4.2.10

"Blue Skies" Song of the Day on NPR! Share comments!

February 2, 2010 - A ukulele's plucky strum kicks off a buoyant new version of the 1926 classic "Blue Skies." The musician is Killian Mansfield, whose innate optimism didn't fade when he began fighting cancer at age 11. Five years later, he died of the disease — on Aug. 20, 2009 — but the gifted string musician lived long enough and stayed strong enough to fulfill a dream: recording a CD whose proceeds would benefit the integrative therapies he embraced, from acupuncture to aroma therapy. The album, Somewhere Else, came out 16 days before Mansfield's death, and has built a following slowly ever since.
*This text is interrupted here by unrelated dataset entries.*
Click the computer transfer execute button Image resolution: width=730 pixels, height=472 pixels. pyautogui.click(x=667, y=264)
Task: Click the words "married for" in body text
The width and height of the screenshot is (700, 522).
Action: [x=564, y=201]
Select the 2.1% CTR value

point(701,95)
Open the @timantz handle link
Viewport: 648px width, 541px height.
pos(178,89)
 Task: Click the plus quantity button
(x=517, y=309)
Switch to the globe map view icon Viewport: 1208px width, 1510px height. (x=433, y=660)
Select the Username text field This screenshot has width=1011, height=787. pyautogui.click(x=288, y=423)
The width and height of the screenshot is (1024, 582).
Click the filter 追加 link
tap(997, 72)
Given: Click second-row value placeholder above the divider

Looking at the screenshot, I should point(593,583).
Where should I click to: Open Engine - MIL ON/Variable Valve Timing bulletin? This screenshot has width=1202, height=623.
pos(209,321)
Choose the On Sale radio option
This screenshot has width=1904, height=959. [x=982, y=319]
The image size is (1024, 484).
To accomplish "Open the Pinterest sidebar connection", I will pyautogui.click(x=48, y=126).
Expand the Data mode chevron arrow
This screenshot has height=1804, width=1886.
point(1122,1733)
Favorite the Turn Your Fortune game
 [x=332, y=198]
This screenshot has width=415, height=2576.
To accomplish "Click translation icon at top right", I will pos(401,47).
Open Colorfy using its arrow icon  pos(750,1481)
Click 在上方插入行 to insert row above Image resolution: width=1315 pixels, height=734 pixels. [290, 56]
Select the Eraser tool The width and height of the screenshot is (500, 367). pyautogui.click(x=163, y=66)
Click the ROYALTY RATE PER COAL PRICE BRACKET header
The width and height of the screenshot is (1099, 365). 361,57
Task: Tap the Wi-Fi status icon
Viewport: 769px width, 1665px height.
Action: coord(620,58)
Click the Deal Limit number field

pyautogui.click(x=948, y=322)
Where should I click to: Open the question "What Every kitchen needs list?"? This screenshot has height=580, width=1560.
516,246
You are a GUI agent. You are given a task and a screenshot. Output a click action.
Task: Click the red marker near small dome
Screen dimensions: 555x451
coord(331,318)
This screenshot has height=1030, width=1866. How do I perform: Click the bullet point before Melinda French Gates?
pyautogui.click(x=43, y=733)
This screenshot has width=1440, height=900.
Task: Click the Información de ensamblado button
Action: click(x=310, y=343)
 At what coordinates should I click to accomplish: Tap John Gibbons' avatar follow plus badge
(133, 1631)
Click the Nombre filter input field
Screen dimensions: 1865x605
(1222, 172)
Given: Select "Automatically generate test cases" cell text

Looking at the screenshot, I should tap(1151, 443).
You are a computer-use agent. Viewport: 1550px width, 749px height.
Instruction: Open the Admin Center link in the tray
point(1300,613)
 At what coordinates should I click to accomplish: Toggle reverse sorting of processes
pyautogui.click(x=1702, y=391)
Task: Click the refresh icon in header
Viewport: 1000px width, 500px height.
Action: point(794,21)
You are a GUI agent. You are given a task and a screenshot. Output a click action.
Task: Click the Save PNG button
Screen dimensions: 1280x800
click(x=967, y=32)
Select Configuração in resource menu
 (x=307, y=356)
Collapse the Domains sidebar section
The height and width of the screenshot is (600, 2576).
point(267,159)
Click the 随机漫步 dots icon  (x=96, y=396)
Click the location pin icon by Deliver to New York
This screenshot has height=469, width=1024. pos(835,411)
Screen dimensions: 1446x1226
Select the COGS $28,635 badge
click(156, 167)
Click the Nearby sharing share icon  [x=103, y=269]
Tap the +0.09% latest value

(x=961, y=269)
Mansfield took up the ukulele in 2007, after his cancer made it too difficult for him to play the violin. He appreciated the instrument's light weight and ease of play, and was drawn to its percussive quality: A ukulele can set the beat, and that's what it does in "Blue Skies." Mansfield's mom was originally scheduled to sing the song, as she had done many times with her son while he was entertaining fellow patients at the National Institute of Health. But Mansfield and his friends had many music-business connections. So the vocalist is Manhattan Transfer's Laurel Masse, whose luscious chops are complemented by a jaunty clarinet and mellow, slightly melancholy bass line, all part of an arrangement that Mansfield himself cooked up. But, really, his ukulele is what propels the song; it's the insistent sound of a young man who, as his mother remembers, loved playing music for people and believed that as long as you're alive, you might as well look on the bright side.